# [PROBLEM REQUIREMENTS]
Rewrite the part of the entries below that opens with the line containing "Identify the location of author-review-count: 1" and closes with the line containing "(266, 372)." as a numbered list, leaving out any blank lines.

━━━ PROVIDED RECORDS

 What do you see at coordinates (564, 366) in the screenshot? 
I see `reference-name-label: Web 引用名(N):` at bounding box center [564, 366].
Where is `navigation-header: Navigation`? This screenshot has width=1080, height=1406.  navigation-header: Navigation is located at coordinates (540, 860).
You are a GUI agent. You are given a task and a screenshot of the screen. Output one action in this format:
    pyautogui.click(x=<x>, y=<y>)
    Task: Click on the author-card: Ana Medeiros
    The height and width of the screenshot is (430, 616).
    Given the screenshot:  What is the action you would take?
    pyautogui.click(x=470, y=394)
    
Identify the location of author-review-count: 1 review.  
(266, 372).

━━━━━━
━━━ PROVIDED RECORDS

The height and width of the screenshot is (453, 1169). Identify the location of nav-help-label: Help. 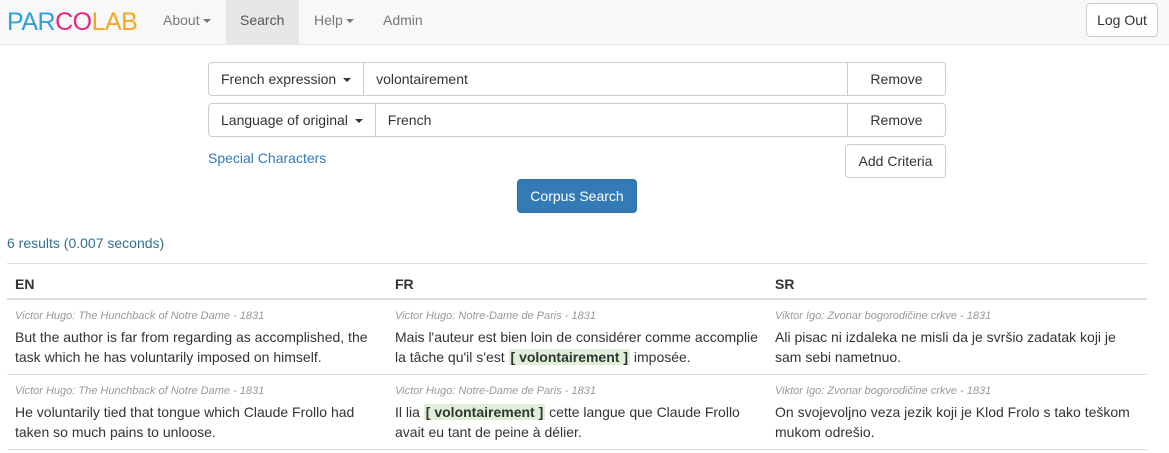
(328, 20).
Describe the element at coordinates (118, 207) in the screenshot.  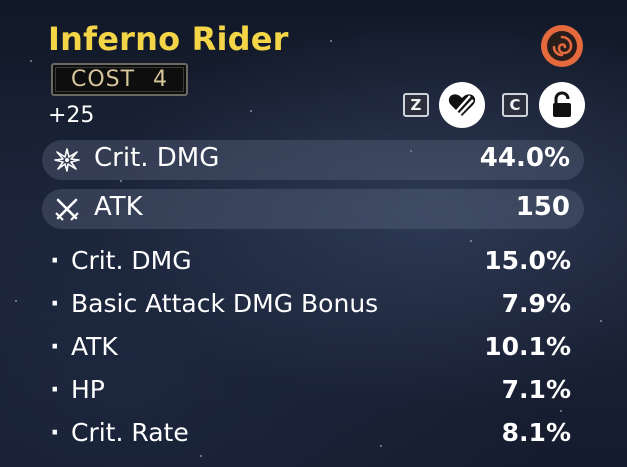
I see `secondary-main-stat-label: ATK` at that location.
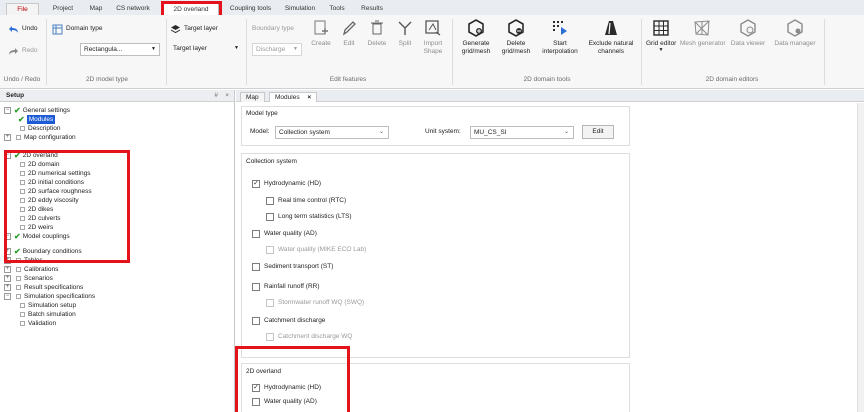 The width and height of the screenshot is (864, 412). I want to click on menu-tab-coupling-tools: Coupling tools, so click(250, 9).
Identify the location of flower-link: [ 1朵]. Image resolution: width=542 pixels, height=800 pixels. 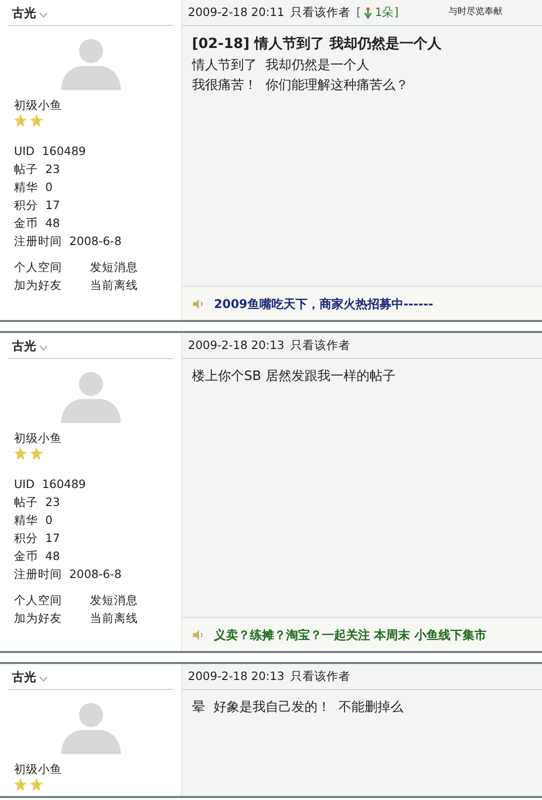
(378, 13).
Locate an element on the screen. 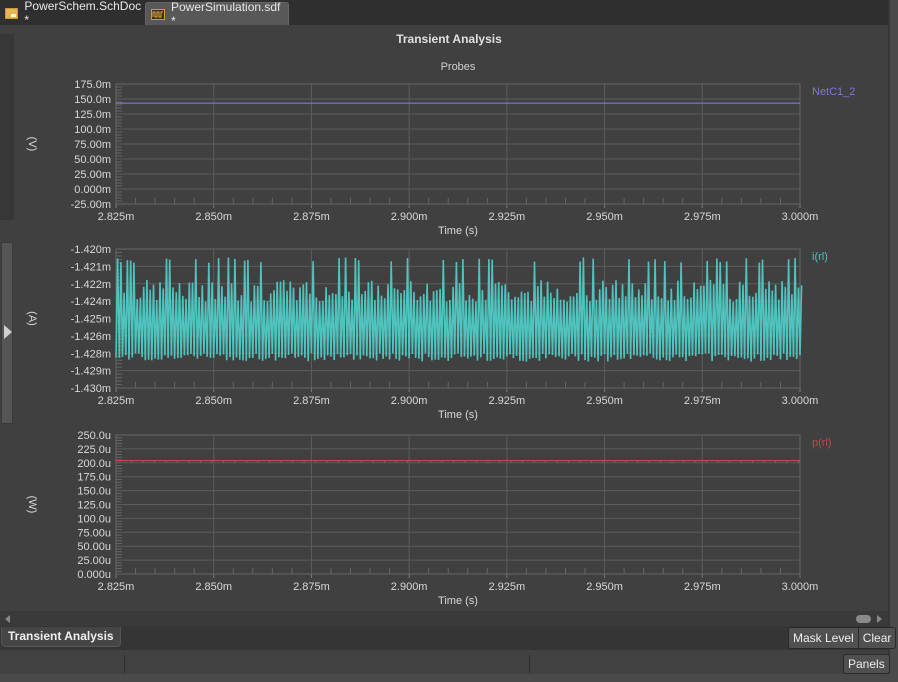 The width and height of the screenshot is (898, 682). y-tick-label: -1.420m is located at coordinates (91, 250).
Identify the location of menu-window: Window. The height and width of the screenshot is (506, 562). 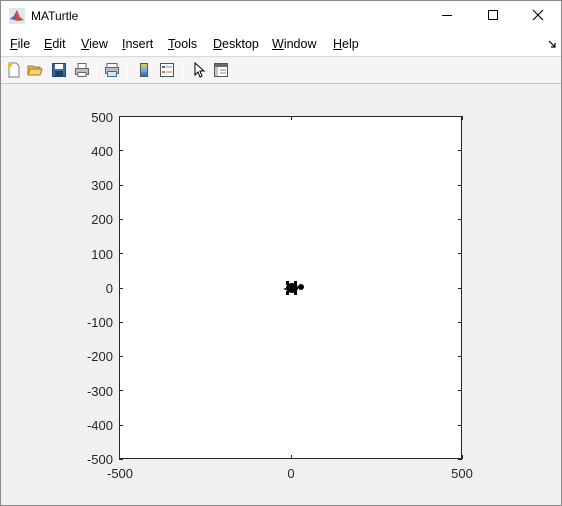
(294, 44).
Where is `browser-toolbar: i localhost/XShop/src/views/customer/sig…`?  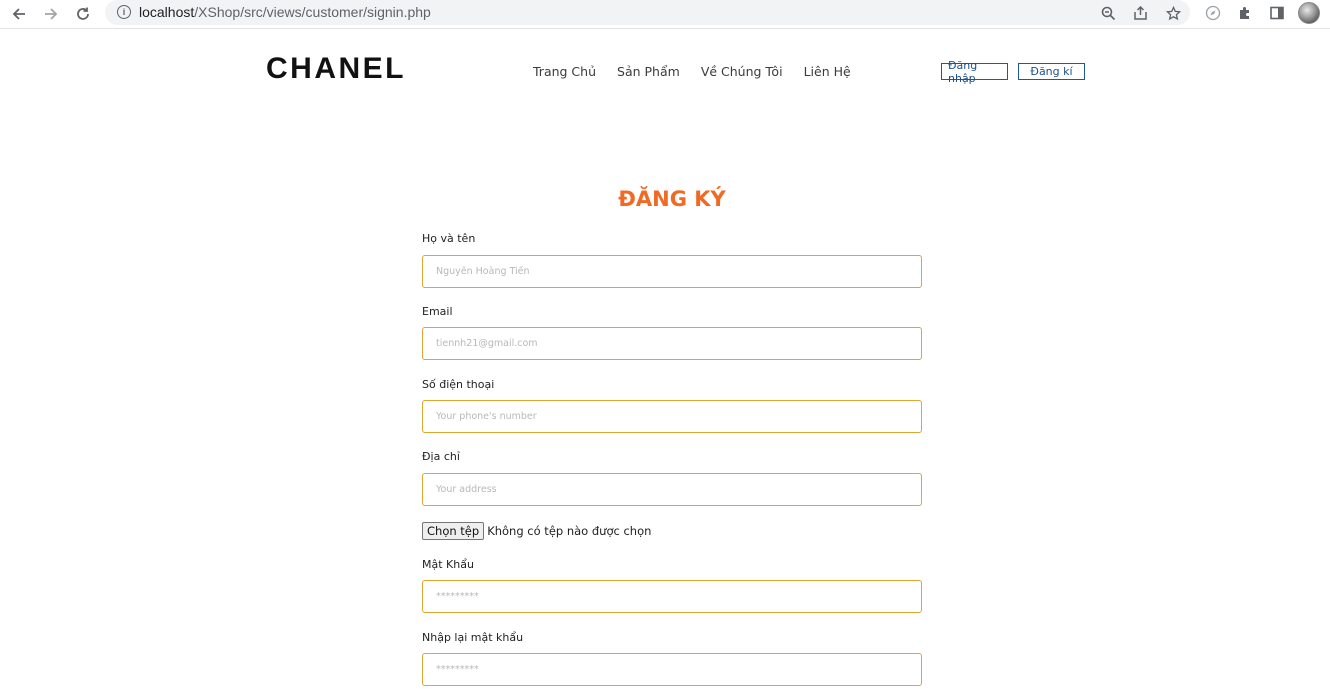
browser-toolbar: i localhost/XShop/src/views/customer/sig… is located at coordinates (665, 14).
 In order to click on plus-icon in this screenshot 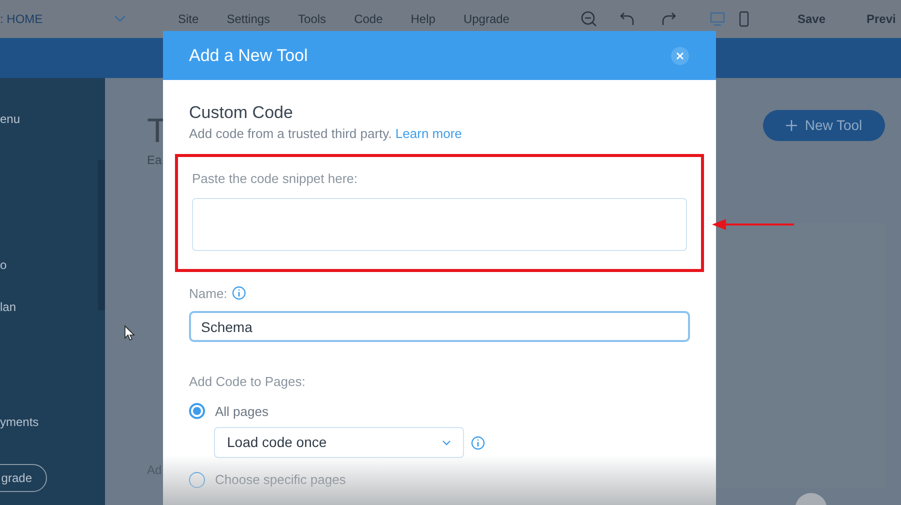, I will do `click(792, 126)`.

━━━━━━

# [OUTPUT BELOW]
1. Identify the location of author-review-count: 1 review.  
2. (266, 372).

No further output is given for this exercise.